Она кладет свою голову рядом с моей, прячет ее в мое одеяло. Лица не видно. Мне кажется, что она плачет тихонько. Она несчастная? Я, может быть, буду любить ее теперь, по-настоящему любить, если она, правда, несчастная и совсем не так просто живет, а что-нибудь думает и знает свое, тайное, о чем нужно плакать.

И на миг мелькает во мне: а вдруг я неверно думаю про жизнь?

Точно какая-то завеса зашевелилась, и за ней – мир, которого я не знаю, уже придуманный, готовый, и в котором тоже есть красота. Вот эти грустные струйки в зале, и мама, которая плачет – одна, в пустом доме, закутанная в мягкую плюшевую шаль… Но так привыкли мысли и душа обороняться от жизни, не верить ей, напряженно творить свое, что я заставляю себя думать дальше о неграх и о том, что необходимо сегодня же кончить эту повесть, потому что она задерживает меня, не дает узнавать другое.

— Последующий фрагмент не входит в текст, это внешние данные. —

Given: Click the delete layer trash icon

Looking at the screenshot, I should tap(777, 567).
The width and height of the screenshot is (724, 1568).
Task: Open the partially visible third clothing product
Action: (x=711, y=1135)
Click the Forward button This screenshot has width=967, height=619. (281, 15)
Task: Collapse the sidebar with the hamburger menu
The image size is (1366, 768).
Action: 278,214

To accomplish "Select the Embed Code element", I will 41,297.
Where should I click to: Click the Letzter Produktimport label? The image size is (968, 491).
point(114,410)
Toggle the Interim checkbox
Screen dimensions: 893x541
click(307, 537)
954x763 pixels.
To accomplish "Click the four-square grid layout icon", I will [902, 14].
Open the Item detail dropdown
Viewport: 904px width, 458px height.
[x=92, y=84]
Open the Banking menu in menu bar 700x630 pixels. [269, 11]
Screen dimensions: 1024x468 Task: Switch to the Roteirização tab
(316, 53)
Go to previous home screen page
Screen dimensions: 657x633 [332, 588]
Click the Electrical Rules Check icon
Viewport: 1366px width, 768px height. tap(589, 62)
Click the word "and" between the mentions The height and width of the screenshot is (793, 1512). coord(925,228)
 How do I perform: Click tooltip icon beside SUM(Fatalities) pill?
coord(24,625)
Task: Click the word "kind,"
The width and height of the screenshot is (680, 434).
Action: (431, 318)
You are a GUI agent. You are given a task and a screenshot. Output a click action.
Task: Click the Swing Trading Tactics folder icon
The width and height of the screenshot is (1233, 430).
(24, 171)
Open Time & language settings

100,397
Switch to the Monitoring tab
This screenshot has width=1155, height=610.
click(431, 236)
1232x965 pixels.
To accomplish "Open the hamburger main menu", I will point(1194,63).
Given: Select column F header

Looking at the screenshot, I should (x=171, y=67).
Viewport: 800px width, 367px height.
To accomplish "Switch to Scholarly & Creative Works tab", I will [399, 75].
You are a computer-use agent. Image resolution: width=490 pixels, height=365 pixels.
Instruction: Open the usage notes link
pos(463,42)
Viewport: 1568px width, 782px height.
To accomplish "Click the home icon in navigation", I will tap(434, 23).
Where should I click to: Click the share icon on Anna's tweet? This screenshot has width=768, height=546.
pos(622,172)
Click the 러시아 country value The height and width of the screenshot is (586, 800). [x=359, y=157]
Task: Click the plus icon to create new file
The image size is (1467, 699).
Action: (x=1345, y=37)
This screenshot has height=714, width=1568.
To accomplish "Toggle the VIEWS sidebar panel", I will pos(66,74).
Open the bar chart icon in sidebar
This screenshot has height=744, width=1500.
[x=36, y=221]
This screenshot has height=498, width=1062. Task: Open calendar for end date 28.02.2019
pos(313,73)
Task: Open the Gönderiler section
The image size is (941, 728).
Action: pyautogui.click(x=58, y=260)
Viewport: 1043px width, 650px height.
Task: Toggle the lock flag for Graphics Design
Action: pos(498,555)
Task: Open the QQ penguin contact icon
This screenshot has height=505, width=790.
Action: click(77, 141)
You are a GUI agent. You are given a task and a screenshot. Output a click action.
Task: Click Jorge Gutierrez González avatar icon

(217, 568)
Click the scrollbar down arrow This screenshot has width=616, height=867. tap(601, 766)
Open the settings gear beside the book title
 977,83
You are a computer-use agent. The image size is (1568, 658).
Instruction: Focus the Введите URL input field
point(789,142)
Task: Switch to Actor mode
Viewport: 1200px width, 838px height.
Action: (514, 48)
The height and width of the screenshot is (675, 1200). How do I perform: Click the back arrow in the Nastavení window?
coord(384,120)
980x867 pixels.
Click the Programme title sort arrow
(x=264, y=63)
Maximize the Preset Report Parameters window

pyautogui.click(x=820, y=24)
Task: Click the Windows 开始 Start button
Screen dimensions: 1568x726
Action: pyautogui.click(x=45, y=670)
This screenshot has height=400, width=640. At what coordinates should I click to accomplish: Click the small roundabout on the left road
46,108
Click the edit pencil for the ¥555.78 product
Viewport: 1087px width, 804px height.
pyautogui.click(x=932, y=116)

– Так ты любишь музыку? – шепчет мама, поднимая голову, и я вижу, что она растрогана, и что я, не зная того, случайно утешила ее в ее горе.

– Ну, хорошо. Я сыграю тебе еще одну вещь, если ты не устала. Я оставлю дверь открытой.

Она заботливо подвертывает под меня одеяло и уходит тихонько.

Я уже не думаю о ней, не хочу умиляться и думать об ее слезах, о тех звуках, что сейчас еще отчетливей понесутся из залы. Разве можно вот так лежать, нежиться, слушать звуки и верить, что в этом все, что это – жизнь настоящая? Кто же за меня тогда придумает, узнает, откроет мир?

Усталые, хмурые мысли должны трудиться дальше над своим, и я высовываю иззябшие ноги из-под одеяла.

А мама, доверчивая, грустная, прекрасная, играет, играет что-то чистое и скорбное в одинокой зале, и ей утешно знать, что эти певучие жалобы и вздохи вливаются в маленькую близкую душу и волнуют ее.